→ Passage given
□ □ □ □ □ □ □
After unsurprisingly seeing major declines in hotel occupancy in October following Hurricanes Irma and Maria, the Caribbean hotel industry rebounded in a big way in October, according to the latest report from hotel analytics firm STR.

After a September that saw a 16.5 percent year-over-year decline in hotel occupancy, Caribbean hotels reported a 3.5 percent increase in occupancy compared to October 2016.

That wasn’t just a major bounce back — it was also the highest year-over-year increase of any month in all of 2017.

In fact, hotel rates actually rose by 6.9 percent in October year over year to an average daily rate of $160.96, while revenue per available room rose, too, with a 10.8 percent increase to $92.11.

The Sands at Grace Bay in Turks and Caicos, another top property that has reopened.

For the year, even with the impact of the storms, hotel occupancy for the Caribbean is down just 0.7 percent to 66.9 percent, while hotel rates are up 2.2 percent to $202.88 and revenue per available room is up 1.5 percent to $135.81.

To compile its data, STR surveyed 1,906 hotels comprising 246,470 rooms in the wider Caribbean region.

It’s a serious message to the world that the Caribbean hotel sector isn’t just recovering from Irma and Maria — it’s stronger than it has been all year.

Indeed, contrary to perception, the vast majority of the Caribbean is open for business and ready for the peak season (For more on that, see our list of 30 islands in the Caribbean you can visit right now).

St Barth’s Les Ilets de la Plage hotel has already reopened.

And even islands hit hard by the storms, most notably the British Virgin Islands and St Barth, are already welcoming visitors again for the tourist season.
□ □ □ □ □ □ □
→ Data excerpts
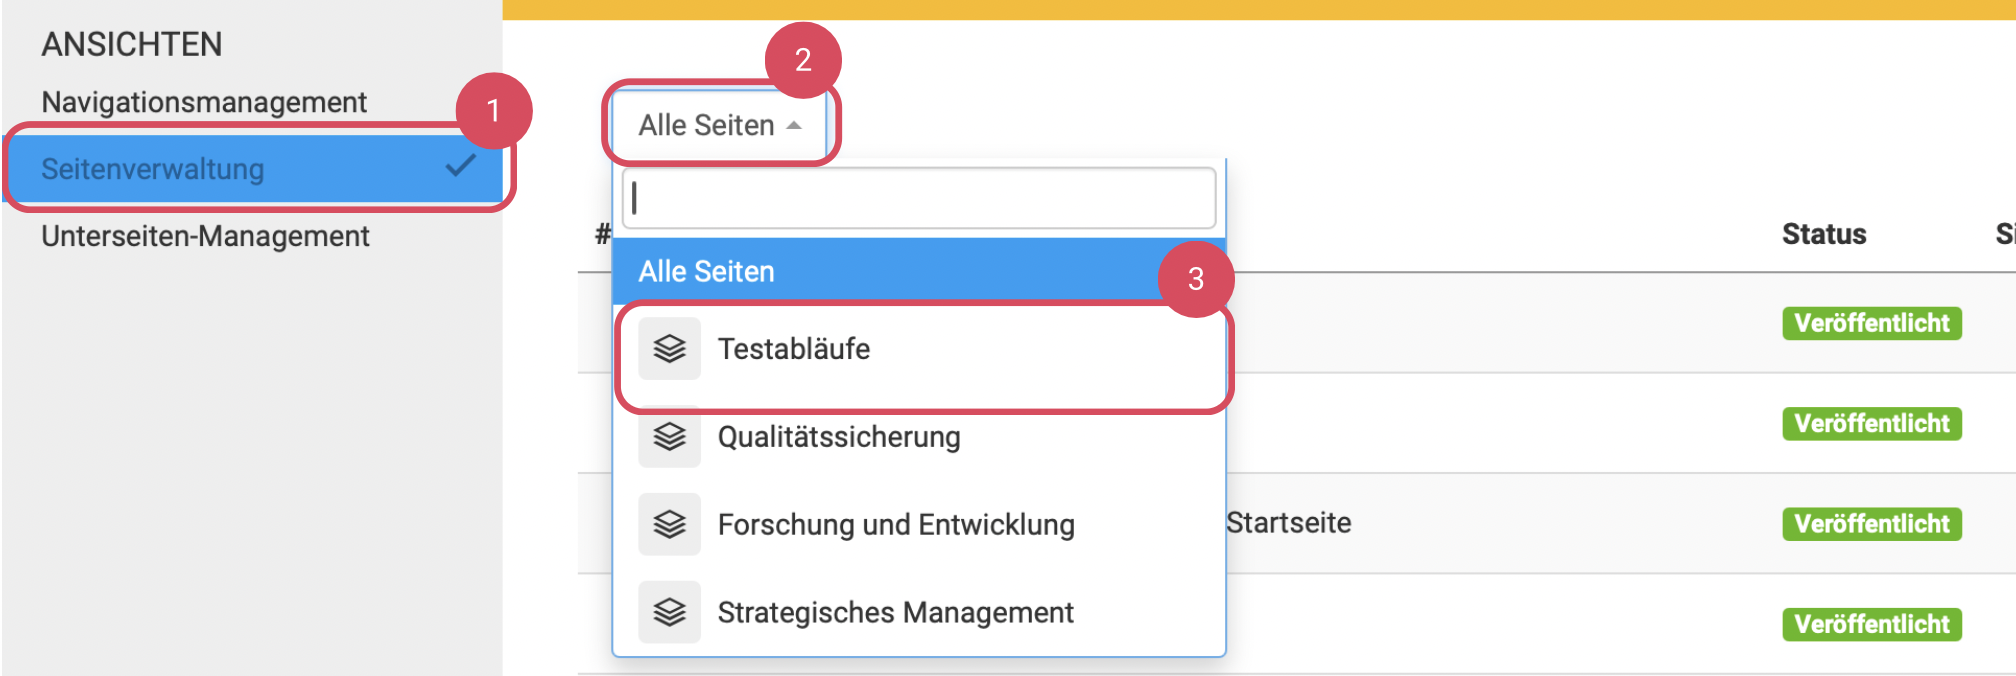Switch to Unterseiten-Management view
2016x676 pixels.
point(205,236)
□ □ □ □ □ □ □
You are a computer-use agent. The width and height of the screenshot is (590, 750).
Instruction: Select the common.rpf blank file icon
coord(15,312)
□ □ □ □ □ □ □
Repeat word for word everything in the piece on Caribbean hotels from "Indeed, contrary to" down to "has already reopened.". The records play no part in what is asked here.

Indeed, contrary to perception, the vast majority of the Caribbean is open for business and ready for the peak season (For more on that, see our list of 30 islands in the Caribbean you can visit right now).

St Barth’s Les Ilets de la Plage hotel has already reopened.